Bangladesh Police Arrest 5 Suspects, Foil Terror Plot at Sylhet Shrine

Kamran Reza Chowdhury
2020.08.11
Dhaka
BD-bomb-suspects_1000.jpg Rapid Action Battalion officers search for suspected militants in Dhaka, April 29, 2019.
BenarNews

Bangladeshi counterterrorist police said Tuesday they had arrested five suspects and foiled a plan by a pro-Islamic State militant faction to attack a shrine to a Sufi saint in Sylhet city.

The suspects, identified as members of Neo-JMB, were also wanted in connection with the explosion of a home-made bomb in Dhaka’s Paltan area on July 24, according to officials with the Counter-Terrorism and Transnational Crimes unit at Dhaka Metropolitan Police. In addition, the five were allegedly linked to an attempted bomb attack the following night.

“The arrested militants had a plan to attack the shrine of Hazrat Shahjalal. We foiled it,” Sylhet Metropolitan Police Commissioner Golam Kibria told BenarNews. Sylhet, in northeastern Bangladesh, is about 240 km (150 miles) from Dhaka.

Hundreds of devotees visit the holy shrine of Sufi saint Hazrat Shahjalal each day and the leaders of the nation’s two major political parties traditionally kick off their election campaigns by offering prayers at the shrine. In 2004, Harkatul Jihad al-Islami Bangladesh militants hurled a grenade on then-British Ambassador Anwar Choudhury during his visit to the holy site.

Police on Tuesday identified the suspects as team leader Sheikh Naimuzzan along with Sayem Mirza, Rubel Mahmud, Abdur Rahim Jewel and Sanaul Islam. Two of the suspects are university-level students.

“We led raids at different places in the Sylhet Metropolitan area and finally captured the suspects,” Saiful Islam, a deputy commissioner with counter-terrorist police, told BenarNews.

Police said they had been on high alert since mid-July after receiving information about potential terrorist attacks at significant locations including shrines, mosques and other religious sites.

Abdul Mannan, an additional deputy commissioner with the unit, said terrorists had not been idle during the COVID-19 pandemic.

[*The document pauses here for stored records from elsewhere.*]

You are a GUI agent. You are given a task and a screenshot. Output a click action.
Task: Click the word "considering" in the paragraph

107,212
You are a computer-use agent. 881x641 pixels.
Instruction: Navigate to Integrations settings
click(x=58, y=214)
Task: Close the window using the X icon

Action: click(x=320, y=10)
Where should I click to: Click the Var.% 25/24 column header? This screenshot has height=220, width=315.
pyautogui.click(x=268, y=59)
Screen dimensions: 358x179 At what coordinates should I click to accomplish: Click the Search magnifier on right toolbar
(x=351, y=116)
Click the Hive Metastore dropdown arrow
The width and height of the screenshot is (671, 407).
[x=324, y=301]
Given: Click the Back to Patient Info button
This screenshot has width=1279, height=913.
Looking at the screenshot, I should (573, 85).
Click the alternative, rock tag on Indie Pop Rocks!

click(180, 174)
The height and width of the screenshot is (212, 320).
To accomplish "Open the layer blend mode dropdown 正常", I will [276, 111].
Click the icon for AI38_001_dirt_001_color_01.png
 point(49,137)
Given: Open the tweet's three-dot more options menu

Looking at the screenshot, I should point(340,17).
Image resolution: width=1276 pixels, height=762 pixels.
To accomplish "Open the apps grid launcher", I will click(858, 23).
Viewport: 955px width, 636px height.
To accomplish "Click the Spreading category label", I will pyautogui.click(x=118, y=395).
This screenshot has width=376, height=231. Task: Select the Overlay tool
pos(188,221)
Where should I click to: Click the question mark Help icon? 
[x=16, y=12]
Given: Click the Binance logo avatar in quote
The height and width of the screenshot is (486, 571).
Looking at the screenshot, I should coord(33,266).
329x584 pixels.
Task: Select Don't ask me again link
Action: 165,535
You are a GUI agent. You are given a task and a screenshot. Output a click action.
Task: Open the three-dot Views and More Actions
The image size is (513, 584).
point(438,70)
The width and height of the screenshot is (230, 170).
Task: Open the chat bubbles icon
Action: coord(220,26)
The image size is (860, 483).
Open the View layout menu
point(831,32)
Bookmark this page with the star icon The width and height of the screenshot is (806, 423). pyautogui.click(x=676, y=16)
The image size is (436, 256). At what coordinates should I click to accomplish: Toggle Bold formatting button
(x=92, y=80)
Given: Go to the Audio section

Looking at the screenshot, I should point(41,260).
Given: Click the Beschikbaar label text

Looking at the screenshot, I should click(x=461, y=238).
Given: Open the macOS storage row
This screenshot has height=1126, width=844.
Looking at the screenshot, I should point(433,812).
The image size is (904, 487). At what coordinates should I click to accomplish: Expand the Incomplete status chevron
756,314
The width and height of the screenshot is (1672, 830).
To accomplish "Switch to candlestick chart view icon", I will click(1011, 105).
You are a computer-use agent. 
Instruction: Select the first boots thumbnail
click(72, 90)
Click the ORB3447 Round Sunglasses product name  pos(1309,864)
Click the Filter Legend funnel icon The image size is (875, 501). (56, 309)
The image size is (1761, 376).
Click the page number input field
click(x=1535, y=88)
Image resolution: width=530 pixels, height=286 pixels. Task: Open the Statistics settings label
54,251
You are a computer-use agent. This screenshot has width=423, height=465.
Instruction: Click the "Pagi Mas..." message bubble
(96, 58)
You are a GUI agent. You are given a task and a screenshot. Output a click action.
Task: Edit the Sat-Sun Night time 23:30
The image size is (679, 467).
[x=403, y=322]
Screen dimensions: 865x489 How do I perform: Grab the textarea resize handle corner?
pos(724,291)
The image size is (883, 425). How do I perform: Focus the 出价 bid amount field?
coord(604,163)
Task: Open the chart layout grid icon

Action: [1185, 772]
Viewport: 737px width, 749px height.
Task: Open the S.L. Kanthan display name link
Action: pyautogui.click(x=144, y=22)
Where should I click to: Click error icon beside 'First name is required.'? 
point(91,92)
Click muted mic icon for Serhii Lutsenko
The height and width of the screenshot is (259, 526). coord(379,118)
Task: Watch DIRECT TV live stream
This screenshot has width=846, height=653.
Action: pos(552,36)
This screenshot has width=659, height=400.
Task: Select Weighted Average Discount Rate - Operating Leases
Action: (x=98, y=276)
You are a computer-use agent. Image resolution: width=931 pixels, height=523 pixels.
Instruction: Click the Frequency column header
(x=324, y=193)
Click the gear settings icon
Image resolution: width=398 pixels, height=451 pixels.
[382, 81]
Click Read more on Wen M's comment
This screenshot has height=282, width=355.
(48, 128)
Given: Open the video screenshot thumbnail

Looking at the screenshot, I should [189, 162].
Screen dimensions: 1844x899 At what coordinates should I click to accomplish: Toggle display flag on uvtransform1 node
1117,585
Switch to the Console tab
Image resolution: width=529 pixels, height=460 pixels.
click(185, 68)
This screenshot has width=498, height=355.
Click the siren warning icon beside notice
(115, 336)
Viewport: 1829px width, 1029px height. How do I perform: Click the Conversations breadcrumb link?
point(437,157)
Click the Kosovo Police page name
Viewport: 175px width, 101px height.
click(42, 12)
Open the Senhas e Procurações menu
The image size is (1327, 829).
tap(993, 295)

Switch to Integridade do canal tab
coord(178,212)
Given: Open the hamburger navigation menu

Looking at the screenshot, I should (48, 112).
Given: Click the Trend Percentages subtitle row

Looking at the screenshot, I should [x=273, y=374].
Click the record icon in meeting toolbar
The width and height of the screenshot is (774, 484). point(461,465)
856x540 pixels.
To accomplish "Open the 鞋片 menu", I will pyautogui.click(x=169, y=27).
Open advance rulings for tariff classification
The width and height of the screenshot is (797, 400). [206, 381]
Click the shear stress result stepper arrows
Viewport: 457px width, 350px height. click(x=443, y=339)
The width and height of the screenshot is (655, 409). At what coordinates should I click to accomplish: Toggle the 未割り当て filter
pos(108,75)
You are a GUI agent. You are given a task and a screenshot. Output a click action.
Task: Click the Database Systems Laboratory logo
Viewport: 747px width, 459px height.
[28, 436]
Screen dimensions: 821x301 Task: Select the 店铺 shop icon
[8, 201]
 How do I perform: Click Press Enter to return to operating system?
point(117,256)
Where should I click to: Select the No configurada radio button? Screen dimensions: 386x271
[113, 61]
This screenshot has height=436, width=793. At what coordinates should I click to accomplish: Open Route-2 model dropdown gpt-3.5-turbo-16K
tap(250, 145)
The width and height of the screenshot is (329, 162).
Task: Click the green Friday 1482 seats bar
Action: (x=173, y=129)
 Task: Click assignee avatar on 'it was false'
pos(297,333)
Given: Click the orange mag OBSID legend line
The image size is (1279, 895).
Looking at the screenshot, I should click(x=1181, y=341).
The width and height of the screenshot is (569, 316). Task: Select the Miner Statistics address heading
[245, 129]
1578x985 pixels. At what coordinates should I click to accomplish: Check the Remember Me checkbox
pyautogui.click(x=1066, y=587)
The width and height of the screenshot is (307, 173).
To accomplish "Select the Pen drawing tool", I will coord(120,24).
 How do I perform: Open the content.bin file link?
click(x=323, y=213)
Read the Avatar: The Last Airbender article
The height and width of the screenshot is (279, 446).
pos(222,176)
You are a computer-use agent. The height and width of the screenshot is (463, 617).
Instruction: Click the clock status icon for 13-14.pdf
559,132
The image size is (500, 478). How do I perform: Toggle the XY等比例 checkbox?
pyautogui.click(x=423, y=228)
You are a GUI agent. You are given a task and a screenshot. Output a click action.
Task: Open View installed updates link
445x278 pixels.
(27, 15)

“Our intelligence shows [that] militants used the virtual world for motivating and recruiting members during this pandemic. But, they are not in a situation to carry out any big attack now,” Abdul Mannan told BenarNews.

Bangladesh has been hit by a series of militant attacks in the last 12 months.

On Aug. 31, 2019, a remote-controlled bomb blast in Dhaka injured three people. More recently, police have been hit by bomb attacks since April 29 when three were injured. A similar attack on June 26 left two injured. Police located and detonated two bombs on July 23.

The SITE Intelligence Group, a U.S.-based firm that monitors online communications among Islamic militant groups worldwide, reported that the IS claimed responsibility for those attacks even as government officials denied its existence in Bangladesh.

Neo-JMB was blamed for Bangladesh’s worst-ever terrorist attack, an overnight siege at the Holey Artisan Bakery cafe in Dhaka in July 2016. The attack, claimed by Islamic State, left 29 people dead. They included 20 hostages who were hacked to death with machetes by five young gunmen, who were killed when government security forces raided the café on the morning of July 2.